What you will do: Copy, exactly and without additions, every line in the records below from the one holding "SCLT1 (88, 1852)" through the one holding "Structural Molecule Activity (80, 544)", both ends included.

_ _ _ _

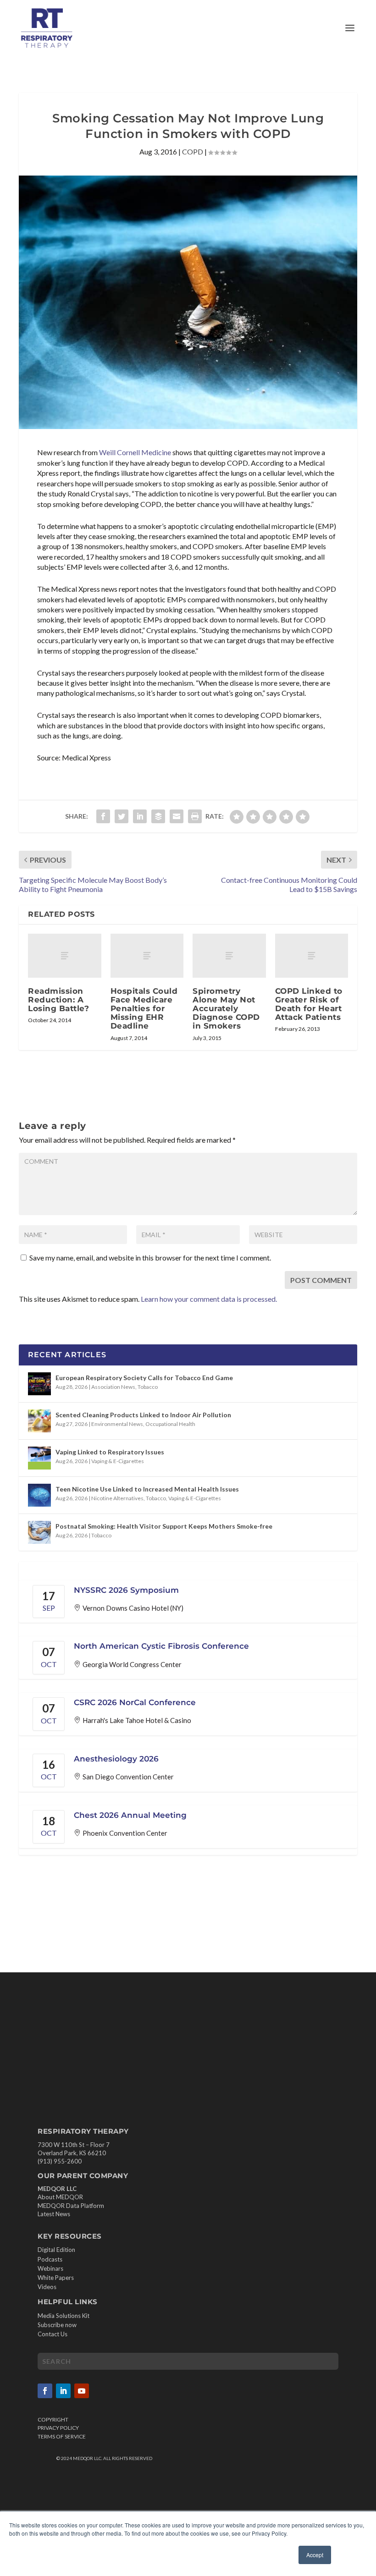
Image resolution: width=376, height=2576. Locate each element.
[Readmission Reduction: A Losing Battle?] (64, 956)
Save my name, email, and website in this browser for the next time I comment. (150, 1257)
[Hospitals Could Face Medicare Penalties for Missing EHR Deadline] (147, 956)
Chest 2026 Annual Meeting (130, 1815)
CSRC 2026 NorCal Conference (135, 1702)
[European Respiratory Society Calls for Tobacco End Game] (39, 1383)
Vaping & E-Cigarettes (117, 1461)
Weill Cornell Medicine (135, 452)
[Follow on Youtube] (81, 2390)
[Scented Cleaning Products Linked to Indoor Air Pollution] (39, 1420)
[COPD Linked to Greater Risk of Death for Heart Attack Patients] (311, 956)
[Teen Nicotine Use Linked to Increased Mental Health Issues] (39, 1495)
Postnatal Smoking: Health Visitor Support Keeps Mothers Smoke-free (163, 1526)
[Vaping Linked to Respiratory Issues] (39, 1458)
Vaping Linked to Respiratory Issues (109, 1452)
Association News (113, 1386)
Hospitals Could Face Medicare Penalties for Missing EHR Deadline (144, 1008)
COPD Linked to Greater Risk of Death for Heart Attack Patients (309, 1004)
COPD (192, 151)
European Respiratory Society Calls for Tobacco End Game (144, 1378)
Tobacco (148, 1386)
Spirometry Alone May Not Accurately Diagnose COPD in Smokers (226, 1008)
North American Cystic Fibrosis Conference (161, 1646)
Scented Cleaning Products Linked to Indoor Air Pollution (143, 1415)
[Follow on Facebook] (45, 2390)
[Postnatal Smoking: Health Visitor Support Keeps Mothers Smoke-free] (39, 1532)
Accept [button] (314, 2555)
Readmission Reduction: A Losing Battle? (58, 999)
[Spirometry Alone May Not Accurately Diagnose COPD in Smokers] (229, 956)
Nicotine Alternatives (117, 1498)
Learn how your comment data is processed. (209, 1298)
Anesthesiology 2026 (116, 1758)
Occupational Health (170, 1423)
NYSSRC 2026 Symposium (126, 1590)
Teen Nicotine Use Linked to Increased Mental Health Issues (147, 1489)
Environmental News (117, 1423)
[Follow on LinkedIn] (63, 2390)
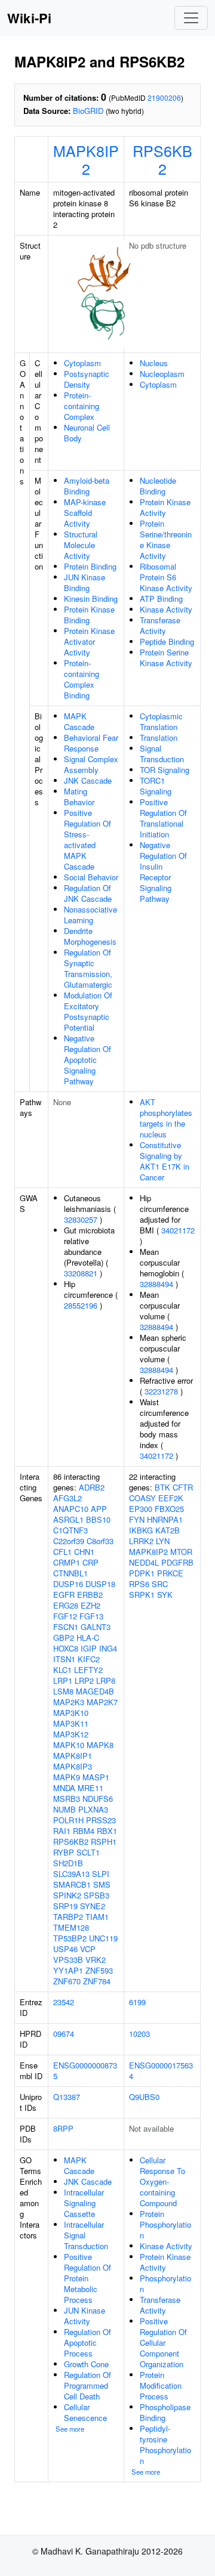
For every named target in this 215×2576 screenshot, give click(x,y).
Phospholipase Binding (165, 2412)
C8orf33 (100, 1541)
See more (70, 2428)
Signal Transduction (162, 754)
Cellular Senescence (85, 2412)
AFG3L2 (67, 1498)
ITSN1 (64, 1659)
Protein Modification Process (161, 2385)
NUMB (64, 1809)
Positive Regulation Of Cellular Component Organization (163, 2342)
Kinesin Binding (91, 598)
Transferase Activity (160, 625)
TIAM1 (97, 1916)
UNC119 (103, 1938)
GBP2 (63, 1637)
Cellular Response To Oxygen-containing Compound (162, 2181)
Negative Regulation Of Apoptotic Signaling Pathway (87, 1059)
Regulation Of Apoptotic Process (87, 2342)
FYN (137, 1519)
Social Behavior (91, 877)
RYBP (63, 1852)
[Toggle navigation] (191, 18)
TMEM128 (71, 1927)
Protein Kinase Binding (89, 615)
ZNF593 (99, 1970)
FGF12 (65, 1616)
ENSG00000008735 (85, 2070)
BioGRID (88, 110)
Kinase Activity (166, 609)
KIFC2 (89, 1659)
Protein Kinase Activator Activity (89, 641)
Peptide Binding (167, 641)
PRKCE (170, 1573)
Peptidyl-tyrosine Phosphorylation (165, 2444)
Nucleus (154, 363)
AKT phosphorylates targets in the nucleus (166, 1118)
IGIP (89, 1648)
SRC (160, 1583)
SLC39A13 (71, 1873)
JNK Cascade (88, 780)
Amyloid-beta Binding (86, 486)
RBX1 (107, 1830)
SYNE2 (92, 1906)
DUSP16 (68, 1583)
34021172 (178, 1230)
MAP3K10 (70, 1712)
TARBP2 (68, 1916)
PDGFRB (177, 1562)
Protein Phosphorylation (165, 2224)
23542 (63, 2002)
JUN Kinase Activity (84, 2316)
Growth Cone (86, 2364)
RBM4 (83, 1830)
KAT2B (167, 1530)
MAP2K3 (68, 1702)
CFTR (183, 1487)
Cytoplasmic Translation (161, 721)
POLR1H (68, 1820)
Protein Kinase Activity (165, 507)
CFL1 (62, 1551)
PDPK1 (142, 1573)
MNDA (64, 1787)
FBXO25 (169, 1508)
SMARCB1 (72, 1884)
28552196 (80, 1305)
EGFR (64, 1594)
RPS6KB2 (162, 159)
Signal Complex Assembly (91, 764)
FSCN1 (65, 1626)
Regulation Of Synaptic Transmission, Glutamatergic (88, 968)
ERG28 (65, 1605)
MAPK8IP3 (72, 1766)
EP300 (140, 1508)
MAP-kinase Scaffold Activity (85, 512)
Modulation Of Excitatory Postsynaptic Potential (88, 1011)
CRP (90, 1562)
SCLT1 (88, 1852)
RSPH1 (103, 1841)
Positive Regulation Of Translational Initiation (163, 818)
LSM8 (63, 1691)
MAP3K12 (70, 1734)
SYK (165, 1594)
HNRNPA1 (165, 1519)
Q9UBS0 (144, 2096)
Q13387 (66, 2096)
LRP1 (62, 1680)
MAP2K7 (102, 1702)
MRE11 (90, 1787)
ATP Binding (161, 598)
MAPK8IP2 (86, 159)
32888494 (156, 1283)
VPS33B (68, 1959)
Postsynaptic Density (86, 379)
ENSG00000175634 (161, 2070)
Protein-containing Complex (81, 405)
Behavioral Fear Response (91, 743)
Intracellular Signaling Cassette (84, 2203)
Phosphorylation (165, 2283)
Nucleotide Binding (158, 486)
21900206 (164, 97)
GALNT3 (95, 1626)
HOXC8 (65, 1648)
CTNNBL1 (70, 1573)
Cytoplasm (82, 363)
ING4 (108, 1648)
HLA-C (87, 1637)
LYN (163, 1541)
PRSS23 (101, 1820)
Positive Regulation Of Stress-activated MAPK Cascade (87, 839)
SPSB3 (96, 1895)
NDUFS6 (97, 1798)
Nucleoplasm (162, 373)
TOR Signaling (164, 769)
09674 (63, 2033)
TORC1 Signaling (155, 786)
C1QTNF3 (70, 1530)
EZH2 (90, 1605)
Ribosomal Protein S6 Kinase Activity (166, 577)
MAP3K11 (70, 1723)
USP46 (65, 1949)
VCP (88, 1949)
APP (99, 1508)
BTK (162, 1487)
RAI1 (61, 1830)
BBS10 (98, 1519)
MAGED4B (95, 1691)
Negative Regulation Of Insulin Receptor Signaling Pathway (163, 871)
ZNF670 (67, 1981)
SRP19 (65, 1906)
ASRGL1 (68, 1519)
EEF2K (170, 1498)
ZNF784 (96, 1981)
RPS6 (139, 1583)
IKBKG (141, 1530)
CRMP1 (66, 1562)
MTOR (181, 1551)
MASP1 (95, 1777)
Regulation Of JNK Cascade (88, 893)
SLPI (100, 1873)
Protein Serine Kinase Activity (166, 658)
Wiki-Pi (29, 18)
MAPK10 (68, 1745)
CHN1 (84, 1551)
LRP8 (105, 1680)
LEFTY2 (88, 1669)
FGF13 (91, 1616)
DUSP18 (100, 1583)
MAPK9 (66, 1777)
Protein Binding (90, 566)
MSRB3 (66, 1798)
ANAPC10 (70, 1508)
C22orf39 (68, 1541)
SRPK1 (142, 1594)
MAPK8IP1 (72, 1755)
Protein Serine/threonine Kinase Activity (166, 539)
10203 (139, 2033)
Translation (158, 737)
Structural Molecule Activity (80, 544)
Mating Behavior (79, 797)
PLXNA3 (93, 1809)
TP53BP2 (70, 1938)
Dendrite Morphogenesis (90, 936)
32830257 (80, 1219)
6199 (137, 2002)
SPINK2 (67, 1895)
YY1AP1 (68, 1970)
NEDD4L (144, 1562)
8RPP (63, 2128)
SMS (101, 1884)
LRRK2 (141, 1541)
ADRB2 (92, 1487)
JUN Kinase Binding (84, 582)
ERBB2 (90, 1594)
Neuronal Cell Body (87, 433)
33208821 (80, 1273)
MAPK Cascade (79, 721)
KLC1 (62, 1669)
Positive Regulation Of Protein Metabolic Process (87, 2278)
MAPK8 (100, 1745)
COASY (142, 1498)
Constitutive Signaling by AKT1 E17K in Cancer (164, 1161)
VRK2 (95, 1959)
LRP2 (84, 1680)
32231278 (161, 1391)
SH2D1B (68, 1863)
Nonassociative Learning (90, 915)
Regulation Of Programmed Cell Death (87, 2385)
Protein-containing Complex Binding (81, 679)
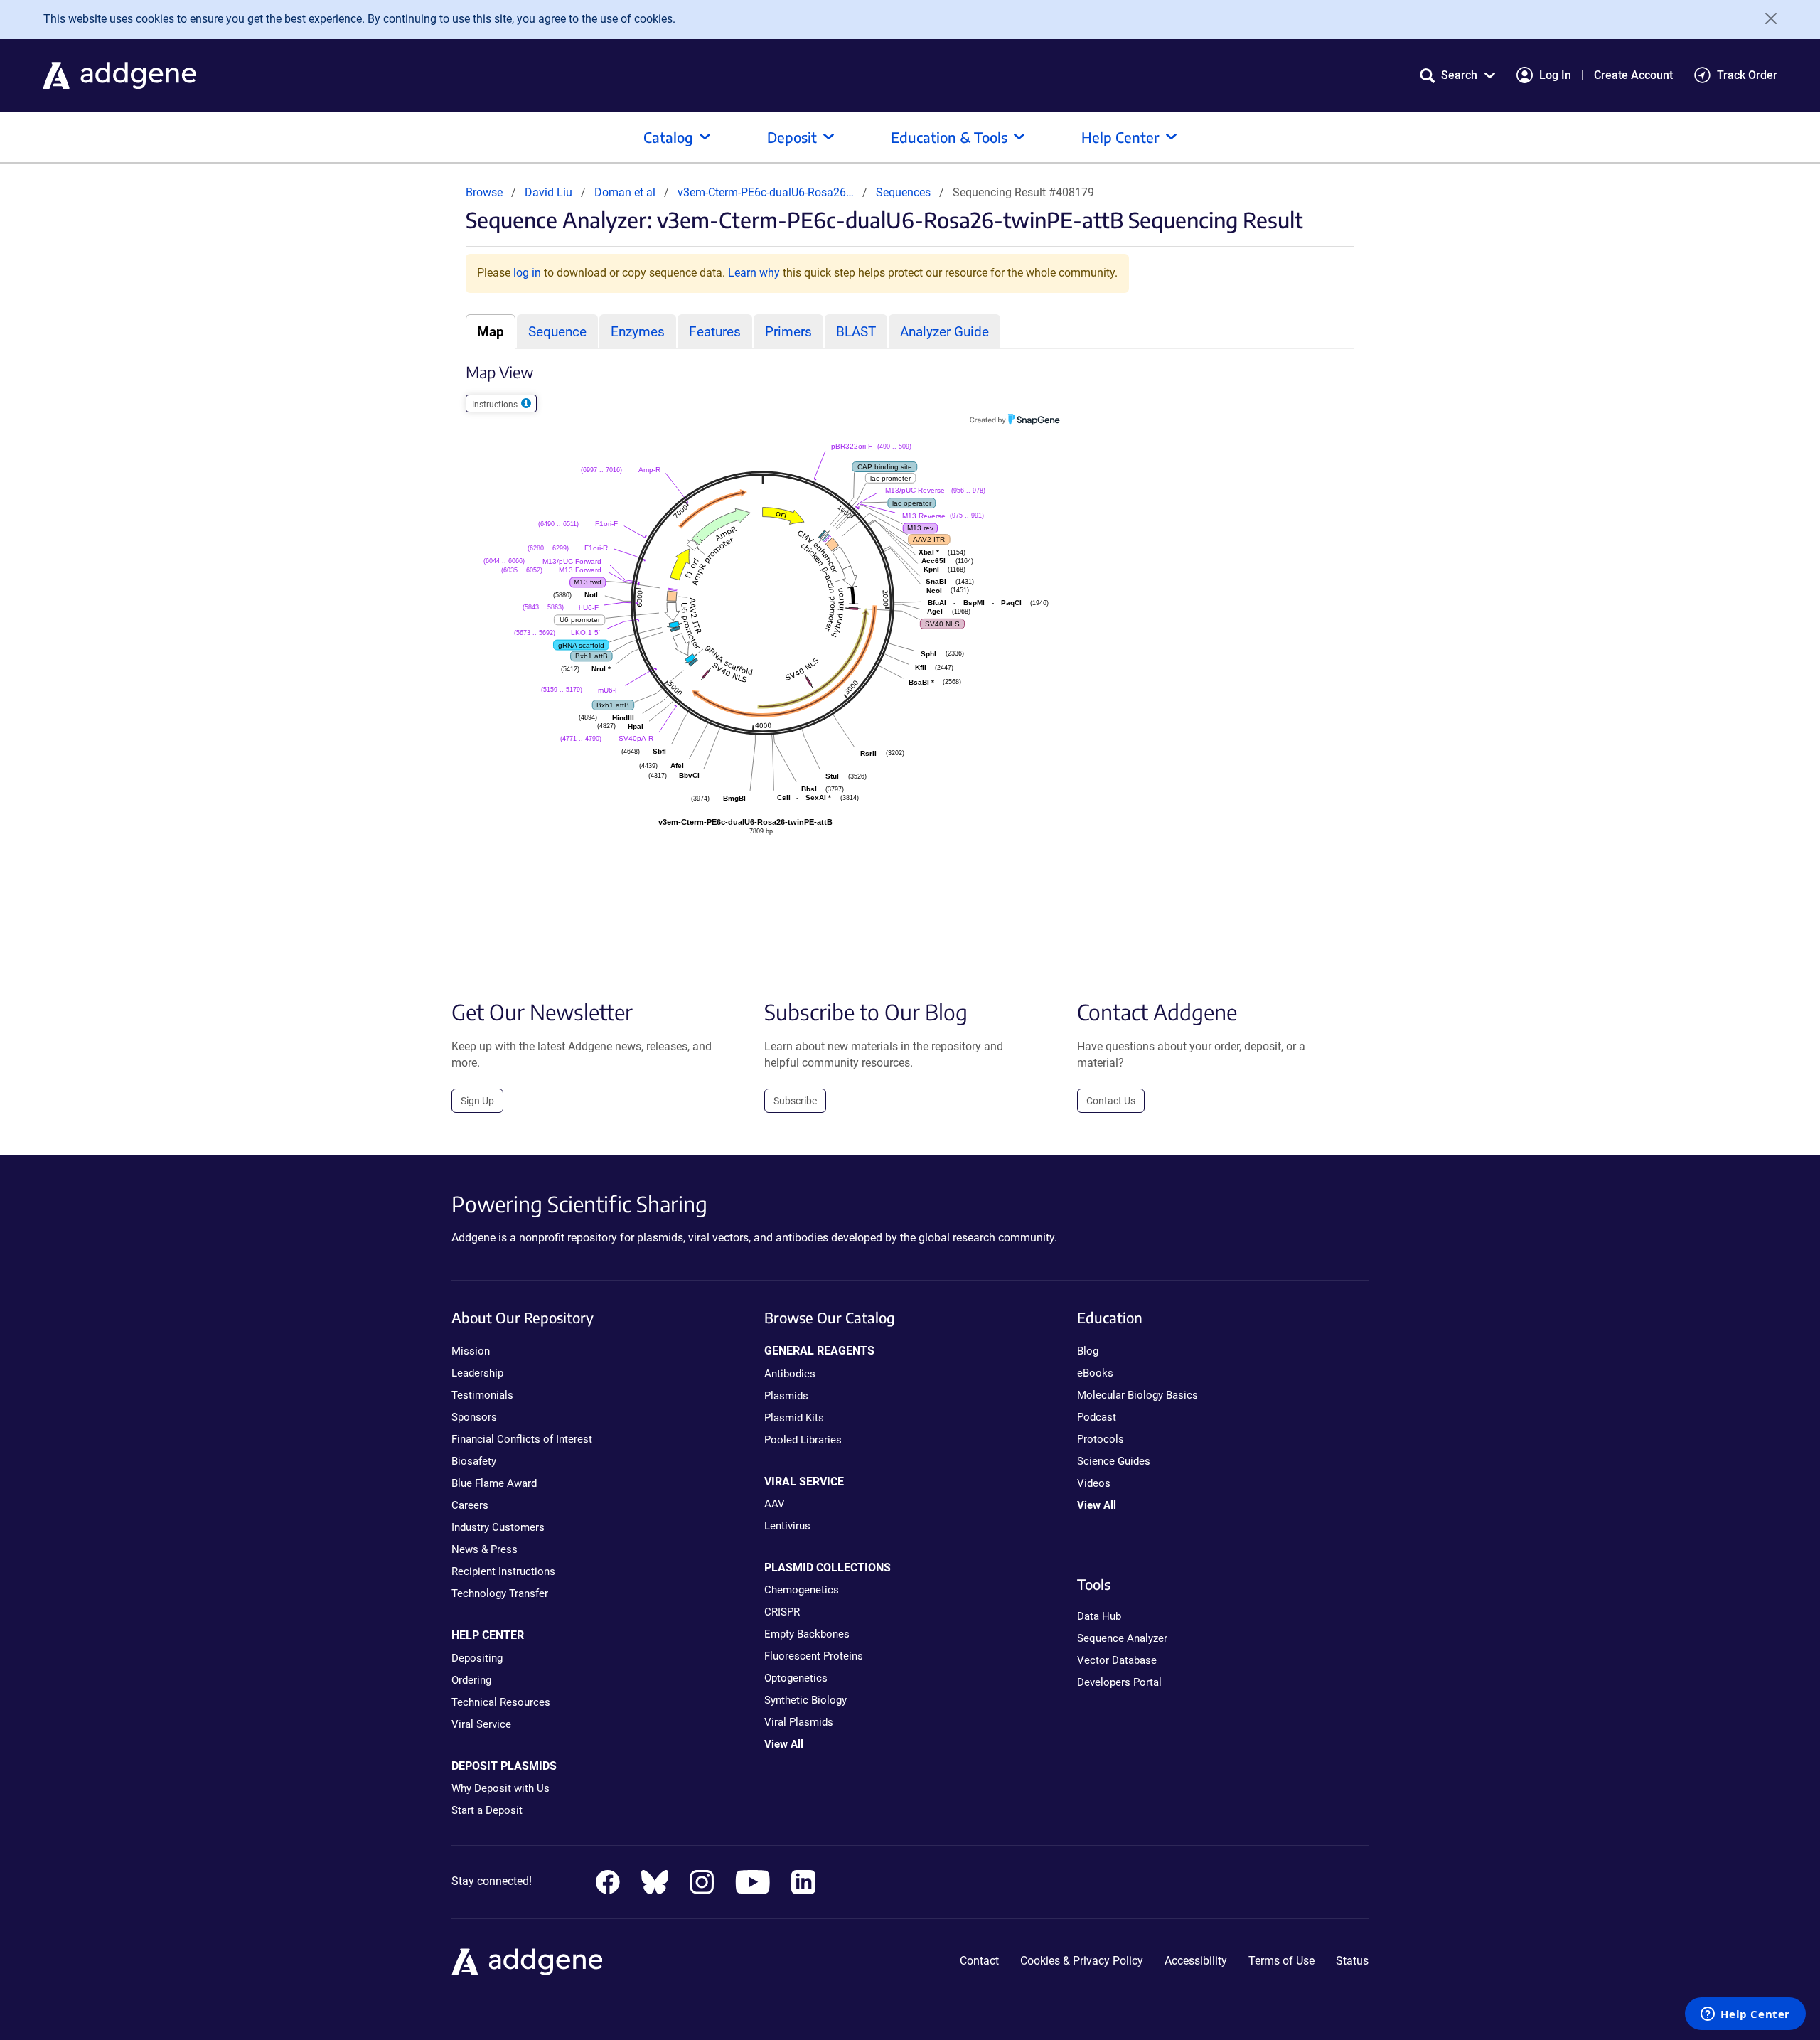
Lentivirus (787, 1526)
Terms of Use (1281, 1960)
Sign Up (477, 1100)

_ _ _ _

Response to this exercise:
SCLT1 (88, 1852)
RSPH1 (103, 1841)
Positive Regulation Of Translational Initiation (163, 818)
LSM8 (63, 1691)
MAP3K12 (70, 1734)
SYK (165, 1594)
HNRNPA1 (165, 1519)
Q9UBS0 (144, 2096)
Q13387 (66, 2096)
LRP1 (62, 1680)
MAP2K7 (102, 1702)
MRE11 (90, 1787)
ATP Binding (161, 598)
MAPK8IP2 (86, 159)
32888494 (156, 1283)
VPS33B (68, 1959)
Postsynaptic Density (86, 379)
ENSG00000175634 (161, 2070)
Protein-containing Complex (81, 405)
Behavioral Fear Response (91, 743)
Intracellular Signaling Cassette (84, 2203)
Phosphorylation (165, 2283)
Nucleotide Binding (158, 486)
21900206 (164, 97)
GALNT3 (95, 1626)
HOXC8 (65, 1648)
CTNNBL1 (70, 1573)
Cytoplasm (82, 363)
ING4 (108, 1648)
HLA-C (87, 1637)
LYN (163, 1541)
PRSS23 (101, 1820)
Positive Regulation Of Stress-activated MAPK Cascade (87, 839)
SPSB3 (96, 1895)
NDUFS6 (97, 1798)
Nucleoplasm (162, 373)
TOR Signaling (164, 769)
09674 (63, 2033)
TORC1 Signaling (155, 786)
C1QTNF3 (70, 1530)
EZH2 (90, 1605)
Ribosomal Protein S6 Kinase Activity (166, 577)
MAP3K11 (70, 1723)
USP46 (65, 1949)
VCP (88, 1949)
APP (99, 1508)
BTK (162, 1487)
RAI1 (61, 1830)
BBS10 (98, 1519)
MAGED4B (95, 1691)
Negative Regulation Of Insulin Receptor Signaling Pathway (163, 871)
ZNF670 (67, 1981)
SRP19 (65, 1906)
ASRGL1 (68, 1519)
EEF2K (170, 1498)
ZNF784 (96, 1981)
RPS6 (139, 1583)
IKBKG (141, 1530)
CRMP1 (66, 1562)
MTOR (181, 1551)
MASP1 (95, 1777)
Regulation Of JNK Cascade (88, 893)
SLPI (100, 1873)
Protein Serine Kinase Activity (166, 658)
Wiki-Pi (29, 18)
MAPK10 (68, 1745)
CHN1 (84, 1551)
LRP8 (105, 1680)
LEFTY2 (88, 1669)
FGF13 (91, 1616)
DUSP18 (100, 1583)
MAPK9 (66, 1777)
Protein Binding (90, 566)
MSRB3 (66, 1798)
ANAPC10 (70, 1508)
C22orf39 (68, 1541)
SRPK1 (142, 1594)
MAPK8IP1 (72, 1755)
Protein Serine/threonine Kinase Activity (166, 539)
10203 (139, 2033)
Translation (158, 737)
Structural Molecule Activity (80, 544)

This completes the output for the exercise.